The Victorian Professions was a three-year, UK Economic & Social Research Council funded project, which sought to investigate whether, during the Victorian period, the professions formed a distinct self-sustaining social group with its own mores and values. Starting in January 2014, the project team based at the Universities of Oxford and Northumbria, looked at 16,000 individuals drawn from census data for Alnwick, Brighton, Bristol, Dundee, Greenock, Leeds, Merthyr Tydfil, Morpeth, and Winchester.
An important product of this research was a database of Victorian Professions, made accessible online via a dedicated project website. In addition to individual records, this website also contained interactive family trees, which enabled users to easily navigate between related individuals. Over time, however, this functionality was lost and there were increasing concerns over the digital sustainability of the project’s database.
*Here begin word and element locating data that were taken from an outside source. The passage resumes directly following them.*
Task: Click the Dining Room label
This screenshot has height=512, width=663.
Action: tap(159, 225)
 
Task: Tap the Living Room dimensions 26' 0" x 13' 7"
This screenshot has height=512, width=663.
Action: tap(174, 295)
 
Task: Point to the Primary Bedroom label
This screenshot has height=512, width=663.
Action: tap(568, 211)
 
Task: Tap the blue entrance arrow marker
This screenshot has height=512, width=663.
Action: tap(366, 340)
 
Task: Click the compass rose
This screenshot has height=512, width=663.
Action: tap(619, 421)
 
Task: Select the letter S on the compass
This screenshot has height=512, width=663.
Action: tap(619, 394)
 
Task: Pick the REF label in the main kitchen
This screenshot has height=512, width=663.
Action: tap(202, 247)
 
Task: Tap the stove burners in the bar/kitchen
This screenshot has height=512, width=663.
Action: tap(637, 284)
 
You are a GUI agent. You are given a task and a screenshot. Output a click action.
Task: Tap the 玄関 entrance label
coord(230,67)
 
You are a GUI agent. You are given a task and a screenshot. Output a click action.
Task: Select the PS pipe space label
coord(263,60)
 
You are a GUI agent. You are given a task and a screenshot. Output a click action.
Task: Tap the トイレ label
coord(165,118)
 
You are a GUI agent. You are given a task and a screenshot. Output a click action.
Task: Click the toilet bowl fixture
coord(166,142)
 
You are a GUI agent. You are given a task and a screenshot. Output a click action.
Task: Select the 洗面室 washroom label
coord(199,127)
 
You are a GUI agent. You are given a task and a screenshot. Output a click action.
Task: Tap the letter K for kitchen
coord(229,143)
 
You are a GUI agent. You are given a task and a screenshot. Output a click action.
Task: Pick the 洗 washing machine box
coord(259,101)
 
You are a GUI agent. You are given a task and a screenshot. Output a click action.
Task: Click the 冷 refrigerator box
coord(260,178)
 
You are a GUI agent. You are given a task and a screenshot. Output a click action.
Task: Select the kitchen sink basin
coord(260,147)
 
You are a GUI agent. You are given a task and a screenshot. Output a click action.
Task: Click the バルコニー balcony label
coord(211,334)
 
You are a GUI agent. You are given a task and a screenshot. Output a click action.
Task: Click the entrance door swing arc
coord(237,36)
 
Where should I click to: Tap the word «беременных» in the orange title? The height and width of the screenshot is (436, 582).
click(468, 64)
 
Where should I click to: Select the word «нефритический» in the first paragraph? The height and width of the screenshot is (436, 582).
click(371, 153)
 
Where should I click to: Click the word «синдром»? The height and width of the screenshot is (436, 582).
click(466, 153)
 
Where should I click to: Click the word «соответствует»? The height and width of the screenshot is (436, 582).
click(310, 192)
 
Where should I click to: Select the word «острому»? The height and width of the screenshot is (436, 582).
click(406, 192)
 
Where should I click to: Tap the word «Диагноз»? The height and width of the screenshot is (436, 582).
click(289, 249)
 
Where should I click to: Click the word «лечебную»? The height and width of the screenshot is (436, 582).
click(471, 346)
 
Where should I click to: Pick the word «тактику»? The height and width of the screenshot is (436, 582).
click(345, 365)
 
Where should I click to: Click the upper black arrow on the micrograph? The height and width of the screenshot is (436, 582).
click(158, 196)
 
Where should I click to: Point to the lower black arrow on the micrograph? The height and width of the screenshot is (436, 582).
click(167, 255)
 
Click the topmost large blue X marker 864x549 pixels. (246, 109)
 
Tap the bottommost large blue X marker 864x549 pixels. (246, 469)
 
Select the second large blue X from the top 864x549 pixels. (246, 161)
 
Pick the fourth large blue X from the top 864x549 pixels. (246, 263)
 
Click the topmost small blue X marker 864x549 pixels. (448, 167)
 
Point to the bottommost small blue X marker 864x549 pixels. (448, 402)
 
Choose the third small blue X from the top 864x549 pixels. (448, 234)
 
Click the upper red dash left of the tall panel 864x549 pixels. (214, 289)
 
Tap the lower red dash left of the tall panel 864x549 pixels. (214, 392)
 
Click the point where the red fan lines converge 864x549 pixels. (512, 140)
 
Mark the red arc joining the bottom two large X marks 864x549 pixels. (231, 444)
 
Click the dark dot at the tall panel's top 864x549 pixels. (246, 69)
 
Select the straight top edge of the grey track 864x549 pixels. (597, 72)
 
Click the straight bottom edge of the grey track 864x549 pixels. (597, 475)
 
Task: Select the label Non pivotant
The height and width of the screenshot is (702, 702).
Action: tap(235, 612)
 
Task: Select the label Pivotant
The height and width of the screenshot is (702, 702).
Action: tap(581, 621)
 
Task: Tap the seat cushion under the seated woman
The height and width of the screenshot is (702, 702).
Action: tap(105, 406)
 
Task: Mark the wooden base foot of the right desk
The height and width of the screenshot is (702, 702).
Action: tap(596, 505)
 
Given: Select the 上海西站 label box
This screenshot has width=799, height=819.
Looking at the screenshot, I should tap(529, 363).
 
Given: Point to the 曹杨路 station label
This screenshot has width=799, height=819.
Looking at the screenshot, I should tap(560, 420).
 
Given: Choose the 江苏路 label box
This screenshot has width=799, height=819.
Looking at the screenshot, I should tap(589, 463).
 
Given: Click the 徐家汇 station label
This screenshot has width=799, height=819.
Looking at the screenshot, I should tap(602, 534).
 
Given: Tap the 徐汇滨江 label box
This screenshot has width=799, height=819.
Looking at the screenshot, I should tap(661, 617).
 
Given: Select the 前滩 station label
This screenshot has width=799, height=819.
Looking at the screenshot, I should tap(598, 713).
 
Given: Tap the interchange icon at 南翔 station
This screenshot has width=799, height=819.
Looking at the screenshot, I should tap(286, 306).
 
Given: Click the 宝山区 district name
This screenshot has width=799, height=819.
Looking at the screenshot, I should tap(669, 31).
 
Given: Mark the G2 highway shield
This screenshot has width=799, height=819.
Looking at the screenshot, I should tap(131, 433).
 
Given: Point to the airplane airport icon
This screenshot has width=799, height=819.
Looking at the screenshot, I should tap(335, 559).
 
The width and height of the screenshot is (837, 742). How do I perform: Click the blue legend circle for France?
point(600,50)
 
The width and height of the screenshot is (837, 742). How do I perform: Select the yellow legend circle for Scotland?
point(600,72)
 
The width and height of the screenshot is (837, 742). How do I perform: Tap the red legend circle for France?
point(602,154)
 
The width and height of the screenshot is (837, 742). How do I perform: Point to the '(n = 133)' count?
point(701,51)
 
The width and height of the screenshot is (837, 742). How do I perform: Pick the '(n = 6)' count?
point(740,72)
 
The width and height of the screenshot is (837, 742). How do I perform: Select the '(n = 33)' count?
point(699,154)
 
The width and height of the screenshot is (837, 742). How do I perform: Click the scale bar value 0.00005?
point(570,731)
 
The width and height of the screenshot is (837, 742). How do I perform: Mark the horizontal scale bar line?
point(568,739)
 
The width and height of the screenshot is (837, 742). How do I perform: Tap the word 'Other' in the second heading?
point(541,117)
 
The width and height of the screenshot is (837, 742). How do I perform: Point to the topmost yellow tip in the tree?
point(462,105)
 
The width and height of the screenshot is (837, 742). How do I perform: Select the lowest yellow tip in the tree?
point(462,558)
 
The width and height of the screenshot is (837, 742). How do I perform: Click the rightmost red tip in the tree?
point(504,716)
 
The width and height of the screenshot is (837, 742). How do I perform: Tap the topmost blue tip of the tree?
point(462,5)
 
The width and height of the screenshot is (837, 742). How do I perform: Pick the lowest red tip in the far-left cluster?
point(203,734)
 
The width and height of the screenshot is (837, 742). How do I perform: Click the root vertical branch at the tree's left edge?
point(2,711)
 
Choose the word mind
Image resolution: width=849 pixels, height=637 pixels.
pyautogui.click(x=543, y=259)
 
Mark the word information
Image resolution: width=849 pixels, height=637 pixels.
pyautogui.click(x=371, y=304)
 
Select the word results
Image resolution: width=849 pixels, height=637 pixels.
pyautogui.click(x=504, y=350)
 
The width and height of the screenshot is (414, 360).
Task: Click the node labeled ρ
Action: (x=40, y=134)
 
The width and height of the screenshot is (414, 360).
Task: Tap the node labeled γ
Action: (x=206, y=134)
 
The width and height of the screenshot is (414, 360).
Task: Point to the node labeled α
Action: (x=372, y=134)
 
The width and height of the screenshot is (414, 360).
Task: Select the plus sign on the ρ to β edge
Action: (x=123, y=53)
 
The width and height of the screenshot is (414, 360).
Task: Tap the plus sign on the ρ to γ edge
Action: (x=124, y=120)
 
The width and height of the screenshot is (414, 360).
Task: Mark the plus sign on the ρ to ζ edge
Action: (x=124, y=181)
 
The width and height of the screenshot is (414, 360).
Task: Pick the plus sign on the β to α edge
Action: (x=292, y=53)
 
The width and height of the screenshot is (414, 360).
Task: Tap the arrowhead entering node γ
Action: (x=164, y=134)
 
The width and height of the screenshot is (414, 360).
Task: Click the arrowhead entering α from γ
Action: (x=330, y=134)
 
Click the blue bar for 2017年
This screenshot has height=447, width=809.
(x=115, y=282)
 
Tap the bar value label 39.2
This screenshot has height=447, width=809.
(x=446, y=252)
Working in close partnership with Professor Laurence Brockliss (Principal Investigator) and his colleague Dr Harry Smith, as well as with the Faculty of History IT team, the SDS service was able to translate the database surfaced on the Victorian Professions website to the SDS platform, ensuring it will be safe for decades to come. Further to this, through use of keyword tagging and Group Project folders, the SDS service was able to re-forge the connections between related records and enable platform users to seamlessly navigate between the records of family members, and between individuals taken from the same town sample (e.g. Winchester).
The work of the Sustainable Digital Scholarship team has allowed us to make this valuable historical resource available to as wide an audience as possible for as long as possible. The team were great to work with, providing expertise in an increasingly important area; their help meant the process of migrating our data was straightforward and efficient.